I am working on a Rails project, using Mongo. I am faced with an issue in my view form helper, in that (whether this access is through Rails or Mongoid, I am not sure) I am attempting to access a value within a Hash field on my model, but I am getting an undefined method error, because it is attempting to access the hash using dot notation, instead of bracket notation.
The model:
class AgencySetting
include Mongoid::Document
include Mongoid::Timestamps
field :uuid, type: String
field :mailing_address, type: Hash
field :service_address, type: Hash
field :active, type: Boolean, default: true
embeds_many :contracts
validates :uuid, presence: true, uniqueness: true
end
The form (this is probably not the ideal way to handle a Hash attribute field, there is another f.fields_for
attached to service_address
that I have excluded for brevity):
= form_with model: @agency_setting, url: agency_setting_url, method: :post do |f|
= f.fields_for :mailing_address, @agency_setting.mailing_address do |m_fields|
= m_fields.text_field :line_1, class: 'form-control my-1', placeholder: 'Contract street line one'
= m_fields.text_field :line_2, class: 'form-control my-1', placeholder: 'Contract street line two'
= m_fields.text_field :city, class: 'form-control my-1', placeholder: 'Contract city'
= m_fields.text_field :state, class: 'form-control my-1', placeholder: 'Contract state'
= m_fields.text_field :zip, class: 'form-control my-1', placeholder: 'Contract zip'
= f.submit 'Save settings', class: 'btn btn-primary mt-2'
It throws the error on the first line of m_fields
, specifically it gives, undefined method 'line_1' for {"line_1"=>"123", "line_2"=>"123", "city"=>"123", "state"=>"123", "zip"=>"123"}:BSON::Document
. Clearly, the reason for this is that it is attempting to access mailing_address
with mailing_address.line_1
instead of mailing_address[:line_1]
which runs fine in the console. Is it possible to force the helper to use the latter syntax instead?

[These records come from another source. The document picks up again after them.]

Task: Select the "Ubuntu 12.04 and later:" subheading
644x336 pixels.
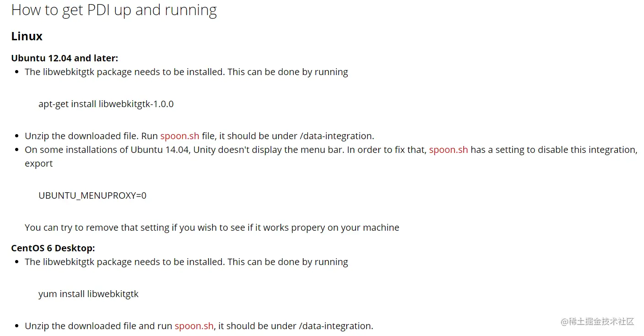Action: (x=64, y=58)
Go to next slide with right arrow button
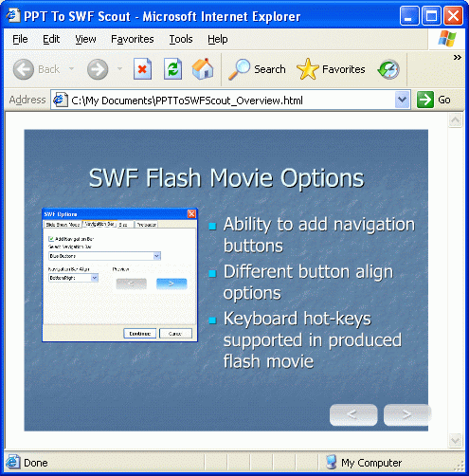Screen dimensions: 469x476 tap(406, 414)
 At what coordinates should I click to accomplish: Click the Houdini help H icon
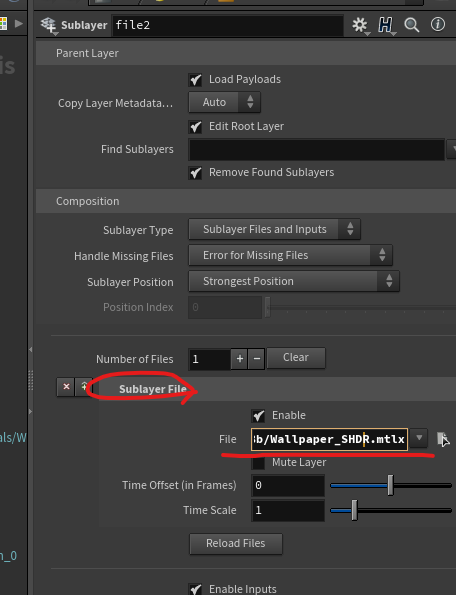tap(385, 25)

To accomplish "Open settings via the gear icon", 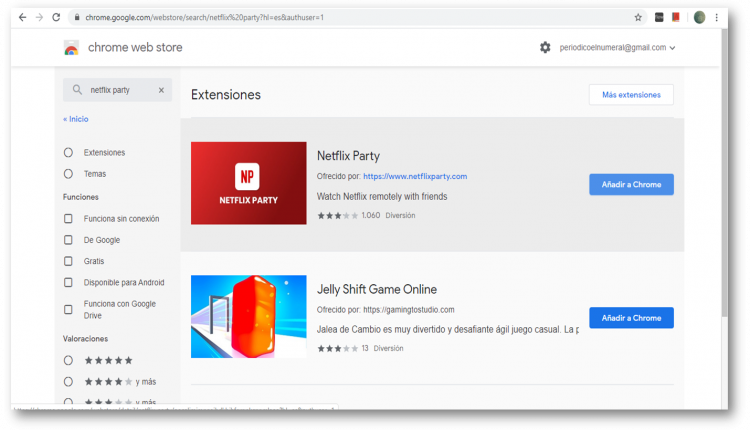I will pyautogui.click(x=545, y=47).
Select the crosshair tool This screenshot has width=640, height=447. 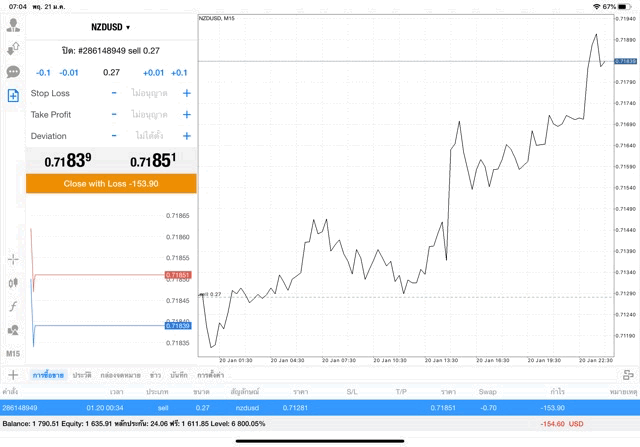pos(13,259)
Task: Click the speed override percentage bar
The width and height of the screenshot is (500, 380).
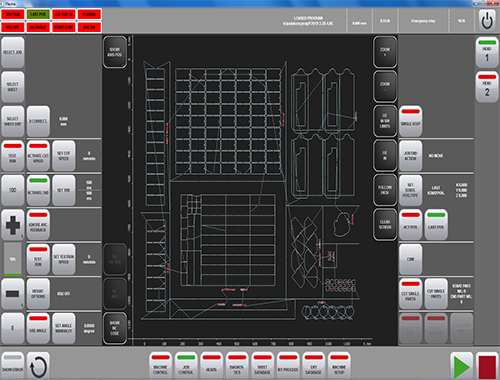Action: 13,259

Is it possible to force the helper to use the latter syntax instead?
No. But you can provide the value manually:
= form_with model: @agency_setting, url: agency_setting_url, method: :post do |f|
= f.fields_for :mailing_address, @agency_setting.mailing_address do |m_fields|
= m_fields.text_field :line_1,
class: 'form-control my-1',
placeholder: 'Contract street line one',
value: m_fields.object[:line_1]
Or you can convert the Hash into a OpenStruct:
= form_with model: @agency_setting, url: agency_setting_url, method: :post do |f|
= f.fields_for :mailing_address, OpenStruct.new(@agency_setting.mailing_address) do |m_fields|
= m_fields.text_field :line_1,
class: 'form-control my-1',
placeholder: 'Contract street line one'
# ...
But this really just begs the question why you're shooting yourself in the foot instead of just modeling your data better.
class Address
include Mongoid::Document
include Mongoid::Attributes::Dynamic
include Mongoid::Timestamps
field :line_1, type: String
field :line_2, type: String
# ...
end
class AgencySetting
include Mongoid::Document
include Mongoid::Timestamps
field :uuid, type: String
field :active, type: Boolean, default: true
embeds_many :contracts
embeds_one :mailing_address, class_name: 'Address'
embeds_one :service_address, class_name: 'Address'
end
Having an actual model will make your life so much easier when it comes to adding validations and dealing with the input.